Wright’s final design for the wooded 10-acre site was (unbeknownst to Fredrick) a hand-me-down from a canceled Michigan project. Modifications for Fredrick included substituting Cranbrook brick for stucco cladding on the low-slung, 2,650-square-foot single-story house, which sits high on a hillside. A 34-foot-long daylit gallery connects the playroom (now a study) to the rest of the house, with its original three bedrooms, two and a half baths, and—like Wright’s other Usonian Houses—polished concrete floors with radiant heating. The purportedly modest and affordable “Usonians” often became pricey to build—and this one, at $100,000, was astronomically costly for its era. Fredrick lived there until his death, in 2002. His children later sold the property to an art collector, who—despite high aspirations—left it vacant and unmodified for 12 years. Finally, in 2016, real-estate developer David McArdle bought it.

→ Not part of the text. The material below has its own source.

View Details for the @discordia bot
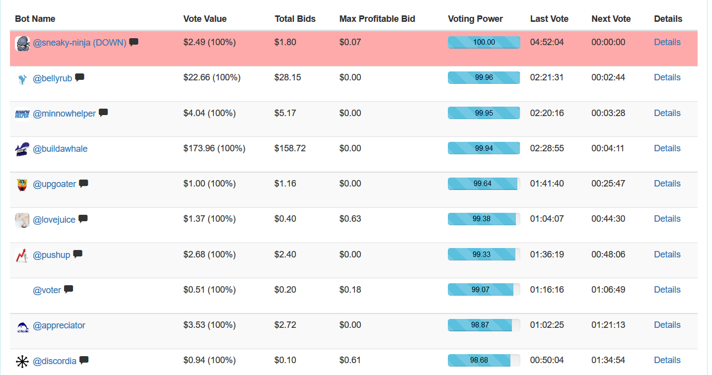The image size is (712, 375). (667, 360)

Decades earlier, McArdle, with his wife, Joyce, had owned and renovated Wright’s 1901 F.B. Henderson House, in Elmhurst, Illinois. In 1989, they helped found the Frank Lloyd Wright Building Conservancy. And, in 1994, they commissioned a home from Wright disciple E. Fay Jones, right in Barrington Hills. “Yet we never got to see the Fredrick House,” says McArdle. “It’s not visible from the road, and the driveway is steep and private.” He finally got inside—and made his offer—the day it went on the market (listed at $795,000). “It was a wonderful time capsule—almost nothing had been done to it,” he recalls. “But that also meant it needed lots of work.” He approached Eifler, who’d renovated more than 20 Wright houses, including 15 Usonians, and impressed on him, the architect remembers, “that he wanted to do a bang-up job.”

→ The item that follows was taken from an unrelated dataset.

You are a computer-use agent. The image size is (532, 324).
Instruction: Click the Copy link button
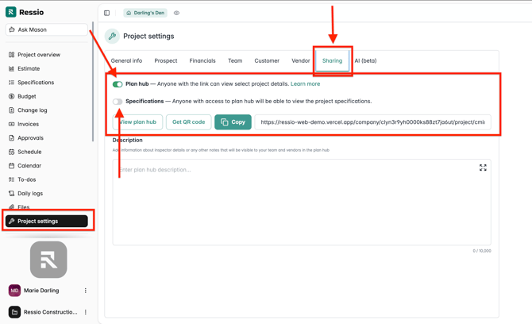[x=233, y=122]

The two-year renovation included restoring roofs, floors, and radiant heating, while borrowing square footage from an oversize secondary bedroom for a more generous master bath. E&A stripped Fredrick’s pink and green tints from the cabinetry, restoring natural color and luster to the interior’s ubiquitous Philippine mahogany. Now the house has geothermal heating and cooling, plus Wright’s custom furniture, most of it for the first time. The McArdles also mixed in contemporary pieces—notably by Nakashima, who’d created some of Fredrick’s original furnishings here. This spring, Eifler will build Wright’s freestanding stable (as a teahouse with garage space, since Usonian homes only have carports).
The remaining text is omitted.